### What is required
Can you retype every record below exactly as written?

### Raw data
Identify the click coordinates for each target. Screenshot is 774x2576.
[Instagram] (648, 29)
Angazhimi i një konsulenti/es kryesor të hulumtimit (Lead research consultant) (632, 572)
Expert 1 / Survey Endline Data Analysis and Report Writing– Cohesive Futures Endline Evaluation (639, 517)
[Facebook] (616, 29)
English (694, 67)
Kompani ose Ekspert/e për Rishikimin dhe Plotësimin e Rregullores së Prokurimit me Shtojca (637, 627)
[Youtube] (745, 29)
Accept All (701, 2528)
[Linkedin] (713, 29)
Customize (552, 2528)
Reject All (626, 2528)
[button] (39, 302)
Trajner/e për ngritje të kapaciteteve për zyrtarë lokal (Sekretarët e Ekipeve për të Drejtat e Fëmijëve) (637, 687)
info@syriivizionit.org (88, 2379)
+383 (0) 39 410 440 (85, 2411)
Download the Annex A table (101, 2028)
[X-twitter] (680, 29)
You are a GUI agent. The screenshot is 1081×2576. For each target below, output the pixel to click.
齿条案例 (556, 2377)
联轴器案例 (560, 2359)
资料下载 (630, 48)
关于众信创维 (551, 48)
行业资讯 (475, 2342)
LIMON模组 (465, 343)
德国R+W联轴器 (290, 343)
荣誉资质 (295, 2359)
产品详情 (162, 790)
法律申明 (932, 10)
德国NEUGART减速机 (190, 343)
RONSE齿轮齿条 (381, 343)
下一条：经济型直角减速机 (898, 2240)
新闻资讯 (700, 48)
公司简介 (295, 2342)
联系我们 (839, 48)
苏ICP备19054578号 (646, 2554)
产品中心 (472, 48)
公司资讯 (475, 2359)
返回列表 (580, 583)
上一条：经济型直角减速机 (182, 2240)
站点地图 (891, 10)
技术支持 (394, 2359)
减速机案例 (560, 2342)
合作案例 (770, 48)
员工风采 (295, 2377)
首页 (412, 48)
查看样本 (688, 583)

### Completed exercise
Identify the click coordinates for each target. Screenshot is 774x2576.
[Instagram] (648, 29)
Angazhimi i një konsulenti/es kryesor të hulumtimit (Lead research consultant) (632, 572)
Expert 1 / Survey Endline Data Analysis and Report Writing– Cohesive Futures Endline Evaluation (639, 517)
[Facebook] (616, 29)
English (694, 67)
Kompani ose Ekspert/e për Rishikimin dhe Plotësimin e Rregullores së Prokurimit me Shtojca (637, 627)
[Youtube] (745, 29)
Accept All (701, 2528)
[Linkedin] (713, 29)
Customize (552, 2528)
Reject All (626, 2528)
[button] (39, 302)
Trajner/e për ngritje të kapaciteteve për zyrtarë lokal (Sekretarët e Ekipeve për të Drejtat e Fëmijëve) (637, 687)
info@syriivizionit.org (88, 2379)
+383 (0) 39 410 440 (85, 2411)
Download the Annex A table (101, 2028)
[X-twitter] (680, 29)
You are a GUI agent. The screenshot is 1081×2576. For each target below, output the pixel to click.
齿条案例 (556, 2377)
联轴器案例 (560, 2359)
资料下载 (630, 48)
关于众信创维 (551, 48)
行业资讯 (475, 2342)
LIMON模组 (465, 343)
德国R+W联轴器 (290, 343)
荣誉资质 (295, 2359)
产品详情 (162, 790)
法律申明 (932, 10)
德国NEUGART减速机 (190, 343)
RONSE齿轮齿条 (381, 343)
下一条：经济型直角减速机 (898, 2240)
新闻资讯 (700, 48)
公司简介 (295, 2342)
联系我们 (839, 48)
苏ICP备19054578号 (646, 2554)
产品中心 (472, 48)
公司资讯 (475, 2359)
返回列表 (580, 583)
上一条：经济型直角减速机 (182, 2240)
站点地图 (891, 10)
技术支持 (394, 2359)
减速机案例 (560, 2342)
合作案例 (770, 48)
员工风采 (295, 2377)
首页 (412, 48)
查看样本 (688, 583)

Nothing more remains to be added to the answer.